Forever 21 Is On the Verge of Bankruptcy

Not even a collab with Flamin’ Hot Cheetos could save fast fashion.

As fast fashion falls out of favor, Forever 21 has begun preparing for a potential bankruptcy filing, reports Bloomberg. Fast fashion has gone under the microscope the past few years for unjust labor practices and questions of environmental sustainability, and despite some recent unusual brand partnerships (USPS and Hot Cheetos?), Forever 21 appears to be no exception. The department store’s sales have dropped an estimated 20-25% in the past year. 

Although the department store has been in talks for additional financing, filing bankruptcy would help the company cut down expenses and close unprofitable locations. However, Forever 21 has long been a mall juggernaut, and filling its location in malls would be a challenge to already-struggling shopping centers. 

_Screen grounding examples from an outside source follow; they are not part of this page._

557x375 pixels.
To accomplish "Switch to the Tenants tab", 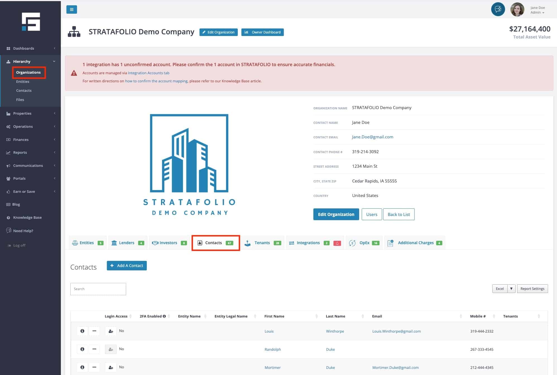I will pos(262,243).
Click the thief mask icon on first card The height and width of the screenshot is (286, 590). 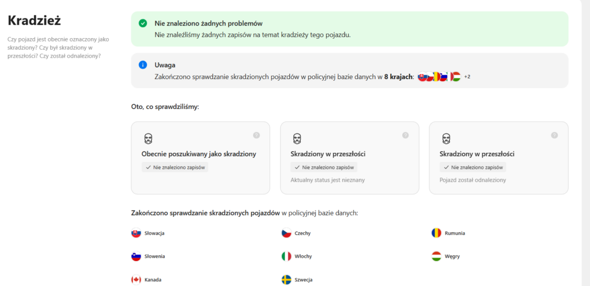click(x=148, y=139)
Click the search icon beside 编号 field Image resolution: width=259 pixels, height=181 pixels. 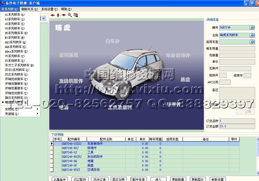(x=252, y=28)
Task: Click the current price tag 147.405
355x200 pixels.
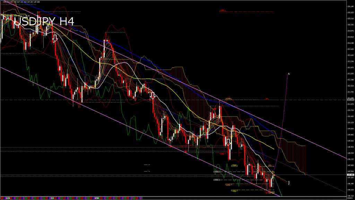Action: pyautogui.click(x=350, y=175)
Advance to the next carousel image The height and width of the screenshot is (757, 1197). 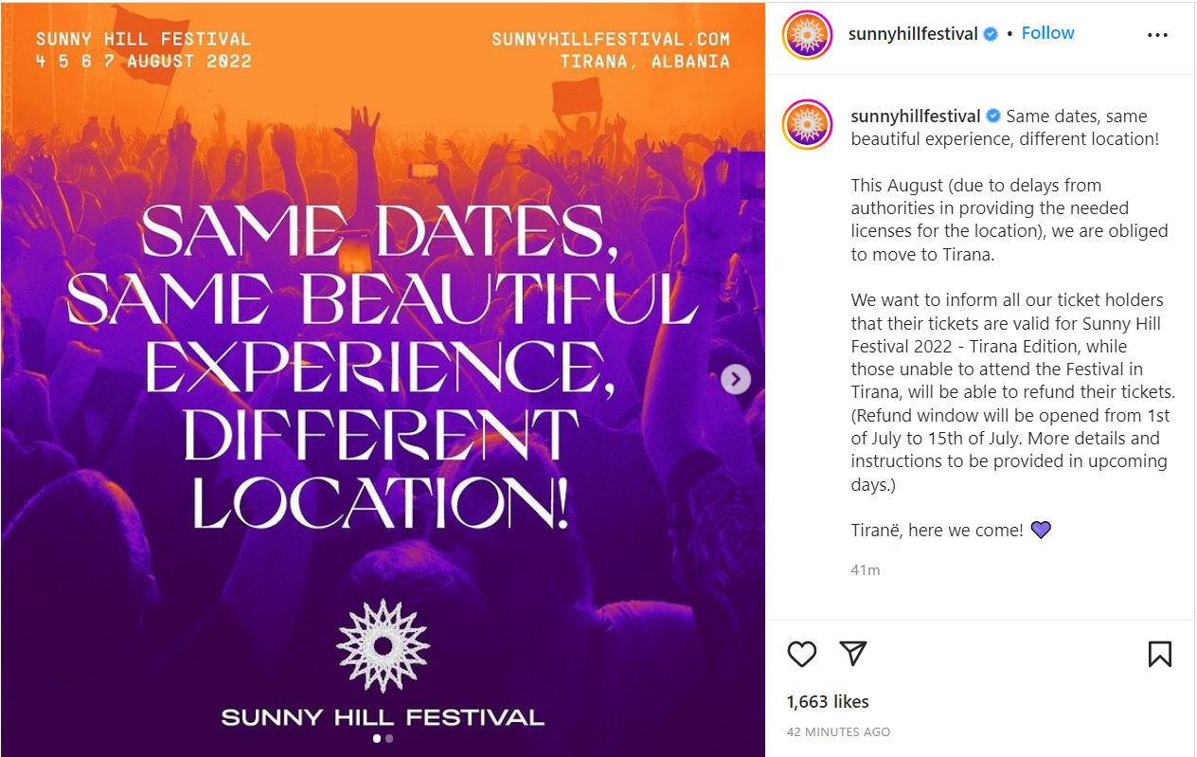point(736,379)
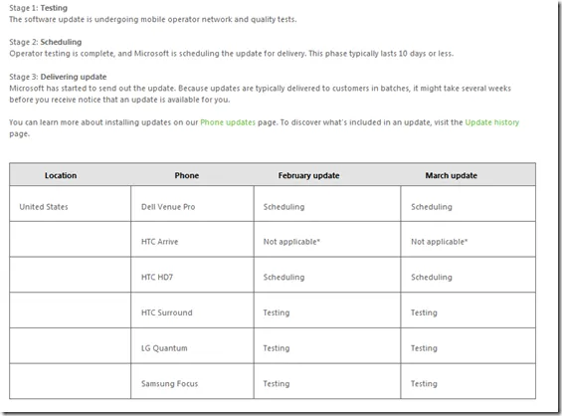Click HTC Arrive February Not applicable cell
The image size is (562, 416).
[x=327, y=239]
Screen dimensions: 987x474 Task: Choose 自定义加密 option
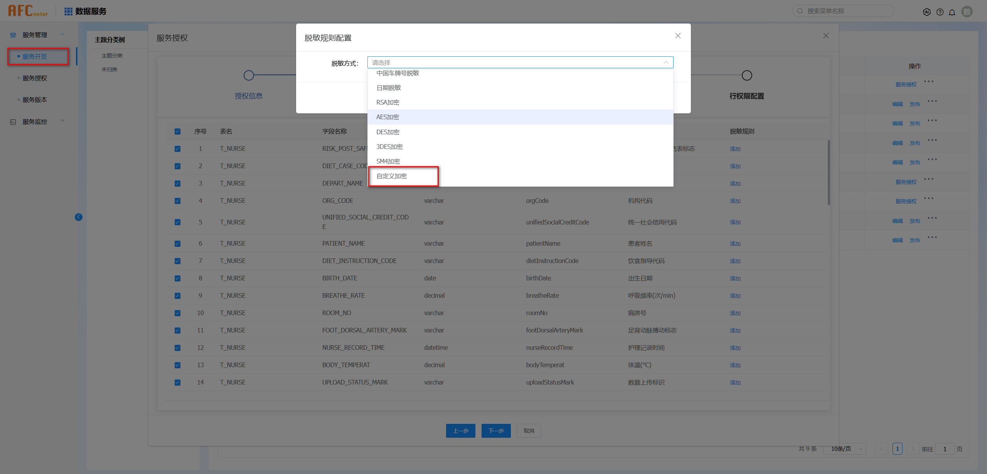pos(392,176)
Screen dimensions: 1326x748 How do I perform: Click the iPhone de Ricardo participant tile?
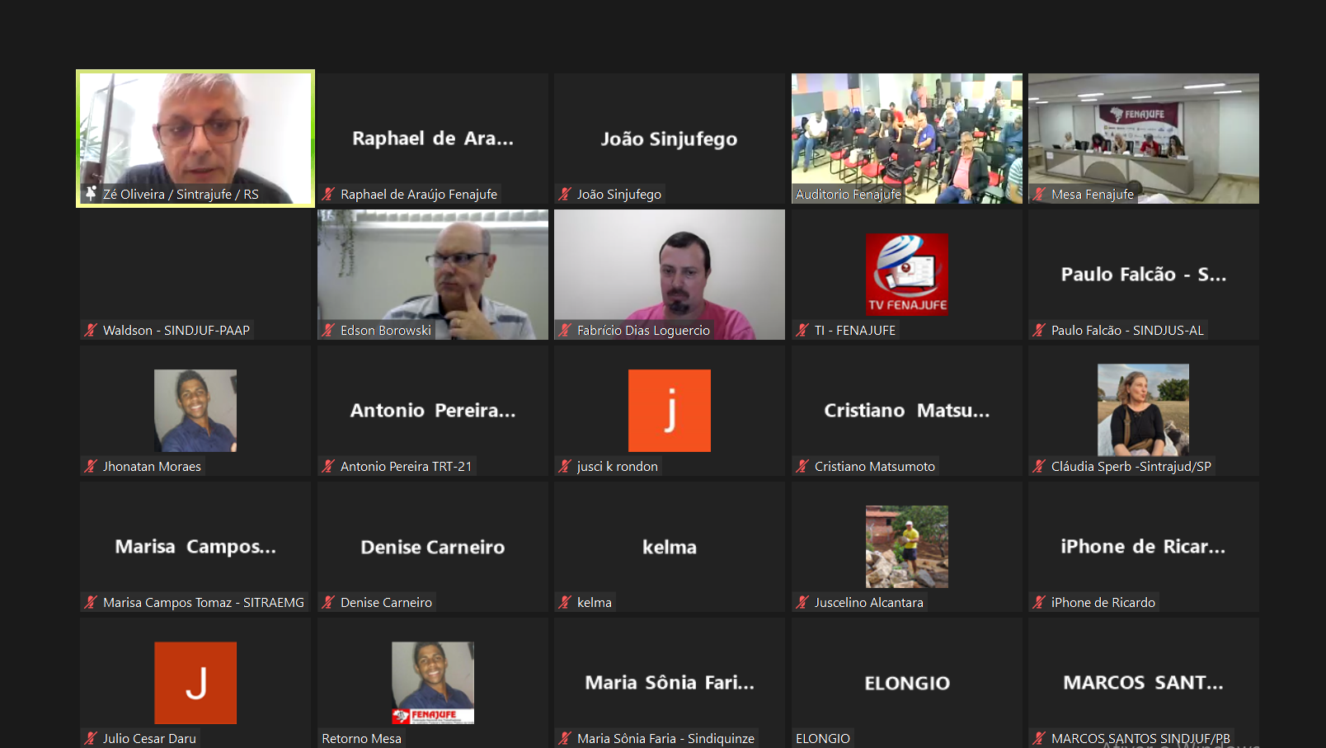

Forever 21 has been in all of our hearts, fostering many millennial memories of shopping for dresses for the middle school dance, or purchasing your first mesh crop-top. The brand’s low prices and high turnover has aided the rise of trend-focused fashion, but with climate change prompting alternatives such as clothing rental or upcycling, young consumers simply aren’t buying. If you need us, we’ll be in the clearance section getting our last Flamin’ Hot Cheetos tube top while we can.